* **Stated task**
Copy the records below verbatim, beginning with the line that contains "Image resolution: width=670" and continuing through the line that contains "Action: (565, 170)".
Start
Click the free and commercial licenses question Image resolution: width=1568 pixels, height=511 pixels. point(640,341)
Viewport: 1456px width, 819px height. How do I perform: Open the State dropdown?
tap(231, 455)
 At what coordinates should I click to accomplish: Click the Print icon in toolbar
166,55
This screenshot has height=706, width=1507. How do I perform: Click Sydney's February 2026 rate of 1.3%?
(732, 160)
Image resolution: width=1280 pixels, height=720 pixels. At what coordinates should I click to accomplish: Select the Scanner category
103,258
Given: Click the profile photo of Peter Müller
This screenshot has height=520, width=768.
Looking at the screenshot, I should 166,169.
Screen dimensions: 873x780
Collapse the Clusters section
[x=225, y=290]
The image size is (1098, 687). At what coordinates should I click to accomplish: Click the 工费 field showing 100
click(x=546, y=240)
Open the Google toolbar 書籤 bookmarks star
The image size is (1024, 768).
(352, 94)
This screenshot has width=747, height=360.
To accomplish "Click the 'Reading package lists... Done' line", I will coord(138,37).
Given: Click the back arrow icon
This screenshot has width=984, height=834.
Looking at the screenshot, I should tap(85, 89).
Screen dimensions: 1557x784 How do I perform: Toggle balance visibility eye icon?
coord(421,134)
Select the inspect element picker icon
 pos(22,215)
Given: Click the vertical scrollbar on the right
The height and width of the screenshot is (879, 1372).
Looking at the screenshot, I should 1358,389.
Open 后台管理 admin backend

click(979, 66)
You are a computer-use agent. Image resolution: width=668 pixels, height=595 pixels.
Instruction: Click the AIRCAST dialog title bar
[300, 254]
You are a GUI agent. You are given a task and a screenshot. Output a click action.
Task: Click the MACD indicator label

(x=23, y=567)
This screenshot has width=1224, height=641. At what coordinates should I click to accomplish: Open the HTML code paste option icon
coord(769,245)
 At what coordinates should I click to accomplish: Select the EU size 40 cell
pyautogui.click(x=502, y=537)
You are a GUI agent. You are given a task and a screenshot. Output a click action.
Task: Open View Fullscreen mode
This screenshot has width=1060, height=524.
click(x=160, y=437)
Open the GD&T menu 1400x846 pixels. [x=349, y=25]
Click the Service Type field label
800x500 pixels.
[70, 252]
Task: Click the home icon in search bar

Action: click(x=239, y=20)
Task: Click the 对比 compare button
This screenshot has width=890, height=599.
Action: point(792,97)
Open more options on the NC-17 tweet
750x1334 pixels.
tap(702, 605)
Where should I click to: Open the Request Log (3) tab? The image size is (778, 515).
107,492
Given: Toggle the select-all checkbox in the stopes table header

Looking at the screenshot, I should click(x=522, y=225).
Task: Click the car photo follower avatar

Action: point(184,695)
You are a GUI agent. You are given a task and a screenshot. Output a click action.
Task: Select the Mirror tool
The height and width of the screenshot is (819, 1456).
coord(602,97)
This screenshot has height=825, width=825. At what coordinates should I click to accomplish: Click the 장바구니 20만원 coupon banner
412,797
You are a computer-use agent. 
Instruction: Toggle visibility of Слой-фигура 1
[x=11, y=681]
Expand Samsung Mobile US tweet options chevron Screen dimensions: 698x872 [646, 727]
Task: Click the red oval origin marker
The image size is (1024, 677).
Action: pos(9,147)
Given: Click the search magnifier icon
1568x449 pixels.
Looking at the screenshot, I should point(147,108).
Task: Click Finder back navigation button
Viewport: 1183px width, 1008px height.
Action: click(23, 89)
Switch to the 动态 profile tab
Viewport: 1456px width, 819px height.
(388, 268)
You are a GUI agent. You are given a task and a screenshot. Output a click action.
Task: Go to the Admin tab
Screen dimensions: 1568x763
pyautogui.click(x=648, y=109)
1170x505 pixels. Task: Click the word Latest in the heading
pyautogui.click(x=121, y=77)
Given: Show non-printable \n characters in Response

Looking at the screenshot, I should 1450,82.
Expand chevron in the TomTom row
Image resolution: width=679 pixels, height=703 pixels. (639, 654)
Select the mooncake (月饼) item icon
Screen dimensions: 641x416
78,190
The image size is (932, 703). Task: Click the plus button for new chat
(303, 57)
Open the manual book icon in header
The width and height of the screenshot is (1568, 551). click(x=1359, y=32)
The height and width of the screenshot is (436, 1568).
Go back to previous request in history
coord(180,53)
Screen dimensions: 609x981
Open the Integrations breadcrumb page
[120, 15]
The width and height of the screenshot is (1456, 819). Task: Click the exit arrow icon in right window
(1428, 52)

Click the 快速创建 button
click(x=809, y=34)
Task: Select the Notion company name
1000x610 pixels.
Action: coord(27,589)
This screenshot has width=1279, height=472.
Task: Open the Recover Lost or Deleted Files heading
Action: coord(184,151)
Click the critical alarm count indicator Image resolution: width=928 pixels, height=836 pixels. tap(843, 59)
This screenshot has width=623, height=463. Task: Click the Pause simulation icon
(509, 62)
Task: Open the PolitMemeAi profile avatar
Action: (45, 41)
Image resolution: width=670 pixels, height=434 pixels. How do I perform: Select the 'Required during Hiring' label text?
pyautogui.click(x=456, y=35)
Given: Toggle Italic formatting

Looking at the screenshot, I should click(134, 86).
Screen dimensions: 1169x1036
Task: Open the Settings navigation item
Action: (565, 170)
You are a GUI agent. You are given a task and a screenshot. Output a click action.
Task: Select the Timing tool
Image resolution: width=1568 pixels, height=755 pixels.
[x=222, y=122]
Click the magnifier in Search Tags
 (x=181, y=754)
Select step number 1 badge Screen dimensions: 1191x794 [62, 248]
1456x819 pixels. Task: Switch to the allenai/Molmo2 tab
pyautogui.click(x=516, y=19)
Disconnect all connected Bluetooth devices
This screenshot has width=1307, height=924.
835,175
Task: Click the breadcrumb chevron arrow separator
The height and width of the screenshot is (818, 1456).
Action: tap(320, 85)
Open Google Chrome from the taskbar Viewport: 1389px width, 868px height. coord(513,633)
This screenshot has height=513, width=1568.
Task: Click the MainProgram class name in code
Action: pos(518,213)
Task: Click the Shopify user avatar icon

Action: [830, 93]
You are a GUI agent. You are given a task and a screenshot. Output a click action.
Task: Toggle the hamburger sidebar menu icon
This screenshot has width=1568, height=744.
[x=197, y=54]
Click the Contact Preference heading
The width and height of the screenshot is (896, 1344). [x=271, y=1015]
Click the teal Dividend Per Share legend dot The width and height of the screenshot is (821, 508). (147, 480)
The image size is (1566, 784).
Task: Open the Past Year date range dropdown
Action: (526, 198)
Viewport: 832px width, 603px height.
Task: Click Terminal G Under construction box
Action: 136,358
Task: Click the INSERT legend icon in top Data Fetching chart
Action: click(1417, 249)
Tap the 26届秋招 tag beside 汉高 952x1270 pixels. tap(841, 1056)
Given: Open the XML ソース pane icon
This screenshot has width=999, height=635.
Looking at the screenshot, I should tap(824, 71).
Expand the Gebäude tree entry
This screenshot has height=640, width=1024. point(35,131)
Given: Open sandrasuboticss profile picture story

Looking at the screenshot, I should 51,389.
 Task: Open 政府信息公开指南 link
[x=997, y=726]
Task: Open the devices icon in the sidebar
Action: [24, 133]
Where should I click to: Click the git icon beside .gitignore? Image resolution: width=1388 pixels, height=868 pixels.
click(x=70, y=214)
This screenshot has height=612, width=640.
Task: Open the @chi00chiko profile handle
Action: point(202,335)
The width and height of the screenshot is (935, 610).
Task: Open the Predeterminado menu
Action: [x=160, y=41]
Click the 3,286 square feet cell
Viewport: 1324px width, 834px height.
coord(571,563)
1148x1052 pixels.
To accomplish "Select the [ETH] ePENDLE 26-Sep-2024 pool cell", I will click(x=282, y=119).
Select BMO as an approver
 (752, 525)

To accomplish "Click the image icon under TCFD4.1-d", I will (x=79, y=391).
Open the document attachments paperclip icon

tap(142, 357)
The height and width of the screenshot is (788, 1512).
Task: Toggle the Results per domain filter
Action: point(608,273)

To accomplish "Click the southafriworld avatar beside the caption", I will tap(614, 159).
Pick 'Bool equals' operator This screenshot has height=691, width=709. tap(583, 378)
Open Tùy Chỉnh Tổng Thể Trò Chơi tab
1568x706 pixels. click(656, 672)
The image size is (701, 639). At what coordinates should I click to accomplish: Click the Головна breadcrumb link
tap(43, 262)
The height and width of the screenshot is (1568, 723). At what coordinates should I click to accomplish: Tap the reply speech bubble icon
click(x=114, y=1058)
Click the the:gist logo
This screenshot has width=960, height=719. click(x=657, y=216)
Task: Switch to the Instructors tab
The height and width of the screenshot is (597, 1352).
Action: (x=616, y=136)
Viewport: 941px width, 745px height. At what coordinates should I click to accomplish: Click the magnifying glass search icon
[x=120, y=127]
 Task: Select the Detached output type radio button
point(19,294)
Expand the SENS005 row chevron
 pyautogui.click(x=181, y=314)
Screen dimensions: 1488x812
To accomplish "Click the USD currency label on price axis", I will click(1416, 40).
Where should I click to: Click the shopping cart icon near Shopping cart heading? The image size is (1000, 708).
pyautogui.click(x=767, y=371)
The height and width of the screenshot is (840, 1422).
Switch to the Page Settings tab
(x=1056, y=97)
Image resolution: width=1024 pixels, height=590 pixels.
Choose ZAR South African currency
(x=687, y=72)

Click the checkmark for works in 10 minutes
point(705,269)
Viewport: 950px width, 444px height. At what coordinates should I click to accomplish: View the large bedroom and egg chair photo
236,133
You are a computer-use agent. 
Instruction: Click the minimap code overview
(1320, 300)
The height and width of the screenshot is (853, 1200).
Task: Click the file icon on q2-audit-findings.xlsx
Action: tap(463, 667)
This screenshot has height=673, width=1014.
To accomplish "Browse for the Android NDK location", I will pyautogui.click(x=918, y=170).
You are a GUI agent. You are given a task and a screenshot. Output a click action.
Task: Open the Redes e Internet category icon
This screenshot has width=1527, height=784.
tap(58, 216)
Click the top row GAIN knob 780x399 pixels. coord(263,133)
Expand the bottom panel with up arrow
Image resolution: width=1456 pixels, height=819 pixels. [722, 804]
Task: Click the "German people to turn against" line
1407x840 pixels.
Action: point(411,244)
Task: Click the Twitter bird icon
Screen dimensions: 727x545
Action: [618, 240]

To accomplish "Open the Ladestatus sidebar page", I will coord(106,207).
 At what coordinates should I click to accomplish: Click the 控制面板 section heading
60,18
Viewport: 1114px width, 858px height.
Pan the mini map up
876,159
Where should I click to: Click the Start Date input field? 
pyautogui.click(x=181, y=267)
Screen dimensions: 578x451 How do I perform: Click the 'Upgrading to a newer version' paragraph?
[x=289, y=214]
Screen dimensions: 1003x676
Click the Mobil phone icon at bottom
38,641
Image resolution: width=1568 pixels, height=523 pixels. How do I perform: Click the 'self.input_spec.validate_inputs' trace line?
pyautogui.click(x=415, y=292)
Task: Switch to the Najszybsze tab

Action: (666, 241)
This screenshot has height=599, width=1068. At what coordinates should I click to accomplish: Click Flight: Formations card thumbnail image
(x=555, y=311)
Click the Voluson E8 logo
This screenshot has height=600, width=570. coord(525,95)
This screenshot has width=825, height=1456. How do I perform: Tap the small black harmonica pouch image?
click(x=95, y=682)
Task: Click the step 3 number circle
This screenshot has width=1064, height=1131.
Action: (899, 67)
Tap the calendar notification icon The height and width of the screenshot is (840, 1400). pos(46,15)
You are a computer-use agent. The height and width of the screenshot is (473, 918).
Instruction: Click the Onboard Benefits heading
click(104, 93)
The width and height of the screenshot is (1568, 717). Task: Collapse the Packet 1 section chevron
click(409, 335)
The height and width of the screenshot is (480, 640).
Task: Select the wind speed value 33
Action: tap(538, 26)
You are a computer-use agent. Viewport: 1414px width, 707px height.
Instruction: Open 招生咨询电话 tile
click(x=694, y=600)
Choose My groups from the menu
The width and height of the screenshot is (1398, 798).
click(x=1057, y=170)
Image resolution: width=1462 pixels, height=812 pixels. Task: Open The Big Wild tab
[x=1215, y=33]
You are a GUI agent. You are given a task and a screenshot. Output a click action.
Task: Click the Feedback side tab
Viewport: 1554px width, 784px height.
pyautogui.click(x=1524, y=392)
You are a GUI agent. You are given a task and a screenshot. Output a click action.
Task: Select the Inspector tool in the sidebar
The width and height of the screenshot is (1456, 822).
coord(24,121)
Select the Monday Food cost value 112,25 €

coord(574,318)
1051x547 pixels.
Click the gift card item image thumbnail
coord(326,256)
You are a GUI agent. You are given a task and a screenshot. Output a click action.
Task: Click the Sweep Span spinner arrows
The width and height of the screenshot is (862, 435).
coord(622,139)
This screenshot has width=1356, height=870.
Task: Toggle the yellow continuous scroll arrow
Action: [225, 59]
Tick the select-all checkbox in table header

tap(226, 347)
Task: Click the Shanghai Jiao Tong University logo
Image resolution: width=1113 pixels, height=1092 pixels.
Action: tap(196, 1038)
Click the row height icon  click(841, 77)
End
* **Completed task**
Image resolution: width=670 pixels, height=434 pixels. How do I perform: Select the 'Required during Hiring' label text?
pyautogui.click(x=456, y=35)
Given: Toggle Italic formatting

Looking at the screenshot, I should click(134, 86).
Screen dimensions: 1169x1036
Task: Open the Settings navigation item
Action: (565, 170)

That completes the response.